What is required => Reproduce the whole of the records exactly, and make sure no picture is carried into the result.

Supplied data =>
☆ ☆ ☆ ☆ ☆ ☆ ☆

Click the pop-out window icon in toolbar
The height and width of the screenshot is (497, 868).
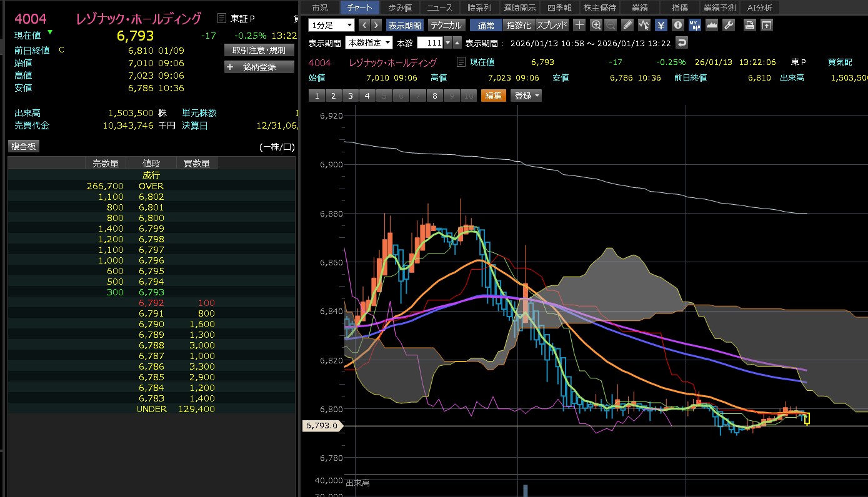point(766,25)
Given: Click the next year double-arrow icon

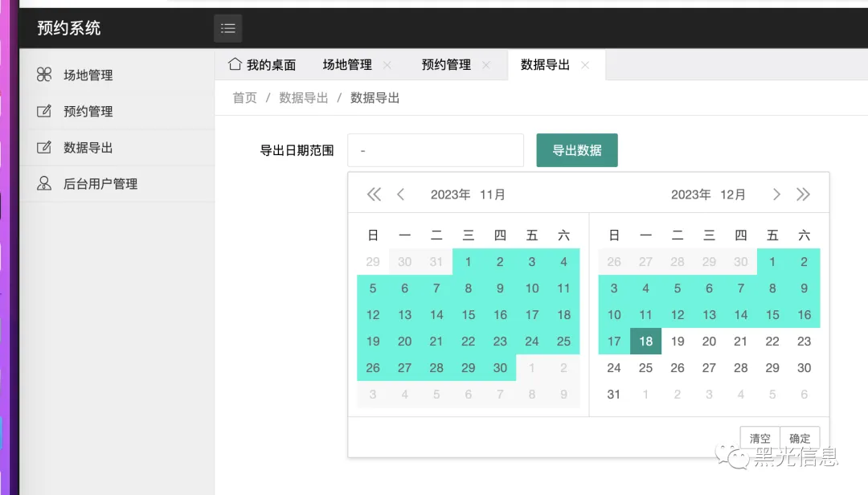Looking at the screenshot, I should [x=803, y=194].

☆ ☆ ☆ ☆ ☆ ☆ ☆

Exercise response =>
Click the pop-out window icon in toolbar
The height and width of the screenshot is (497, 868).
point(766,25)
Given: Click the next year double-arrow icon

Looking at the screenshot, I should [x=803, y=194].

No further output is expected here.